===== PROVIDED TEXT =====
DNS Prefetching

DNS Prefetching

Problem

DNS resolution time can lead to a significant amount of user perceived latency. The time that DNS resolution takes is highly variable.  Latency delays range from around 1ms (locally cached results) to commonly reported times of several seconds. 

Solution

DNS prefetching is an attempt to resolve domain names before a user tries to follow a link. This is done using the computer's normal DNS resolution mechanism; no connection to Google is used. Once a domain name has been resolved, if the user does navigate to that domain, there will be no effective delay due to DNS resolution time.  The most obvious example where DNS prefetching can help is when a user is looking at a page with many links to various domains, such as a search results page.  When we encounter hyperlinks in pages, we extract the domain name from each one and resolving each domain to an IP address.  All this work is done in parallel with the user's reading of the page, using minimal CPU and network resources.  When a user clicks on any of these pre-resolved names, they will on average save about 200 milliseconds in their navigation (assuming the user hadn't already visited the domain recently). More importantly than the average savings, users won't tend to experience the "worst case" delays for DNS resolution, which are regularly over 1 second.

Architecture

Chromium's implementation of DNS prefetching does not use the browser's network stack at all.  Instead, it relies on external threads to resolve the names, thereby warming the DNS cache of the operating system (completely ignoring any cache in the application network stack).  The advantage of this approach was that it was completely compatible with all network stacks (it is external), and prevented accidental regressions on the main network stack.  
 
 
Since some DNS resolutions can take a long time, it is paramount that such delays in one resolution should not cause delays in other resolutions.  Toward this end (on Windows, where there is no native support for asynchronous DNS resolution), Chromium currently employs 8 completely asynchronous worker threads to do nothing but perform DNS prefetch resolution. Each worker thread simply waits on a queue, gets the next requested domain name, and then blocks on a synchronous Windows resolution function.   Eventually the operating system responds with a DNS resolution, the thread then discards it (leaving the OS cache warmed!), and waits for the next prefetch request.  With 8 threads, it is rare than more than one or two threads will block extensively, and most resolution proceed rather quickly (or as quickly as DNS can service them!).  On Debug builds, the "about:histograms/DNS.PrefetchQueue" has current stats on the queueing delay.

Manual Prefetch

Chromium uses the "href" attribute of hyperlinks to find host names to prefetch. However, some of those hyperlinks may be redirects, for example if the site is trying to count how many times the link is clicked.  In those situations, the "true" targeted domain is not necessarily discernible by examining the content of a web page, and so Chromium not able to prefetch the final targeted domain. 

To improve the speed of redirects, content authors can add the following tag to their page:
 
<link rel="dns-prefetch" href="//host_name_to_prefetch.com">
 
The above "link rel" tag has no impact on the visual rendering of the page, but causes Chromium to prefetch the DNS resolution of "host_name_to_prefetch.com" as though there was an actual href targeted at a path in that domain. The double slashes indicate that the URL starts with a host name (as specified in RFC 1808). It is equivalent (but unnecessary) to use a full URL such as "http://host_name_to_prefetch.com/".
=====
## WHAT TO DO
Copy the passage of the DNS prefetching text between "DNS resolution time can" and "of several seconds.", inclusive, and substitute "considerable" for "significant". The data that comes next is separate material, unrelated to the DNS prefetching text.
===== INFORMATION PROVIDED =====
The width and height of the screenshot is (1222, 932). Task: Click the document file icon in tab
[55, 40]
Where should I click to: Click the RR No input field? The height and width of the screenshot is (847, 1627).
=====
## RIGHT ANSWER
DNS resolution time can lead to a considerable amount of user perceived latency. The time that DNS resolution takes is highly variable.  Latency delays range from around 1ms (locally cached results) to commonly reported times of several seconds.